I have tried to parse this using regex but so far it fails to parse the argument list properly. i am new to pyparsing so any help is appreciated.


Solution

  • Those are some pretty complicated argument lists in those functions. So if you are trying to parse them, this will be a pretty big job.

    However, if you just want the function name, and a string of the arguments passed in, then with pyparsing, you can use some easy short-cuts.

    If you keep your plan very high-level, you can write your BNF as:

    function_call ::= identifier '(' arguments ')'
    idenntifier ::= word starting with alpha or '_', followed by zero or more alphanums or '_'
    arguments ::= (let's not worry about this for the moment)
    

    If we just consider the arguments as a list of items that may be nested in one or more levels of parentheses, then we can use pyparsing's nestedExpr helper to capture them.

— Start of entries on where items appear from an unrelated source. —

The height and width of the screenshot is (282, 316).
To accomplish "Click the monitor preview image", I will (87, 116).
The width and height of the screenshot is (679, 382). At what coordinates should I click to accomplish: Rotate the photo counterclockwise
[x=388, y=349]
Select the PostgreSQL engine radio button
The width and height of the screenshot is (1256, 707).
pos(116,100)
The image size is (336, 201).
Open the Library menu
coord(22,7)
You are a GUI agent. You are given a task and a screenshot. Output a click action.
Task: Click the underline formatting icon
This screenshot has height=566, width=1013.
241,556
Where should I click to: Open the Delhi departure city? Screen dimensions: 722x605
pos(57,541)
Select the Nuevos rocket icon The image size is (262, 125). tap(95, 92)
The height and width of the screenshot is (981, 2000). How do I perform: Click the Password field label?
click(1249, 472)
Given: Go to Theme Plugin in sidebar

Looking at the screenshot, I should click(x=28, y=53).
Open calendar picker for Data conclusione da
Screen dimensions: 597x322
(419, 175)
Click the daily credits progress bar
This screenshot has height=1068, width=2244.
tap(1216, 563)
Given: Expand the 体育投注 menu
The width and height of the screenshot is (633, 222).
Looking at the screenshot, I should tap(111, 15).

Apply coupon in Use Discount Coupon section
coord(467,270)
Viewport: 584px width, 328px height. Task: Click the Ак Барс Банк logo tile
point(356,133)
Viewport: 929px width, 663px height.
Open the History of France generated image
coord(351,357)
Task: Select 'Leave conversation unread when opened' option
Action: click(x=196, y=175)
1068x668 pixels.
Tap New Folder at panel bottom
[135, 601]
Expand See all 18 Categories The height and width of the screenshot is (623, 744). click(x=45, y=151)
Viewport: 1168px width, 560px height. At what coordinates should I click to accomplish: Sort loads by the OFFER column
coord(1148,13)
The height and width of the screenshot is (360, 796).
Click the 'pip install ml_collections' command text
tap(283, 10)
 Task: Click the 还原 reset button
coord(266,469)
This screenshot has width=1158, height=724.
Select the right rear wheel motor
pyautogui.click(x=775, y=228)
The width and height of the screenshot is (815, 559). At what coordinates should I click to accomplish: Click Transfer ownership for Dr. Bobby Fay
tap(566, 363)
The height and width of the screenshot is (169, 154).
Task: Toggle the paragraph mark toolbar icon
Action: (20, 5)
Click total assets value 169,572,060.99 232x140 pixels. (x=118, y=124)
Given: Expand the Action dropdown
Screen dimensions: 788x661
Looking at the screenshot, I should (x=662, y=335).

    import pyparsing as pp
    
    identifier = pp.Word('_' + pp.alphas, '_' + pp.alphanums)
    arg_list = pp.nestedExpr()  # nesting delimiters default to '(' and ')'
    function_call = identifier("name") + arg_list("args")
    
    tests = """\
        extend(lambda x: 'xxxx' if t='xx' else t.replace('a','').replace('b',''), ['col_name1'], 'col_name', 'string')
        restrict(lambda x:x !=0, ['col'])"""
    
    function_call.runTests(tests)
    

    Prints:

    extend(lambda x: 'xxxx' if t='xx' else t.replace('a','').replace('b',''), ['col_name1'], 'col_name', 'string')
    ['extend', ['lambda', 'x:', "'xxxx'", 'if', 't=', "'xx'", 'else', 't.replace', ["'a'", ',', "''"], '.replace', ["'b'", ',', "''"], ',', '[', "'col_name1'", '],', "'col_name'", ',', "'string'"]]
    - args: [['lambda', 'x:', "'xxxx'", 'if', 't=', "'xx'", 'else', 't.replace', ["'a'", ',', "''"], '.replace', ["'b'", ',', "''"], ',', '[', "'col_name1'", '],', "'col_name'", ',', "'string'"]]
      [0]:
        ['lambda', 'x:', "'xxxx'", 'if', 't=', "'xx'", 'else', 't.replace', ["'a'", ',', "''"], '.replace', ["'b'", ',', "''"], ',', '[', "'col_name1'", '],', "'col_name'", ',', "'string'"]
        [0]:
          lambda
        [1]:
          x:
        [2]:
          'xxxx'
        ... every word in the args broken out separately
        [16]:
          ,
        [17]:
          'string'
    - name: 'extend'
    
    
    restrict(lambda x:x !=0, ['col'])
    ['restrict', ['lambda', 'x:x', '!=0,', '[', "'col'", ']']]
    - args: [['lambda', 'x:x', '!=0,', '[', "'col'", ']']]
      [0]:
        ['lambda', 'x:x', '!=0,', '[', "'col'", ']']
    - name: 'restrict'
    

    If you just want the args list as a string, then you can wrap in pyparsing's originalTextFor. Change arg_list to:

    arg_list = pp.originalTextFor(pp.nestedExpr())
    

    Now rerunning the tests gives:

    extend(lambda x: 'xxxx' if t='xx' else t.replace('a','').replace('b',''), ['col_name1'], 'col_name', 'string')
    ['extend', "(lambda x: 'xxxx' if t='xx' else t.replace('a','').replace('b',''), ['col_name1'], 'col_name', 'string')"]
    - args: "(lambda x: 'xxxx' if t='xx' else t.replace('a','').replace('b',''), ['col_name1'], 'col_name', 'string')"
    - name: 'extend'
    
    
    restrict(lambda x:x !=0, ['col'])
    ['restrict', "(lambda x:x !=0, ['col'])"]
    - args: "(lambda x:x !=0, ['col'])"
    - name: 'restrict'
    

    If you want to remove the opening and closing ()'s, and parse out the delimiting commas, that is an exercise left for the reader/OP. (If this is the case, you may want to go back to the first version, and work with the parsed-out bits of the arg list instead of the all-one-string version.)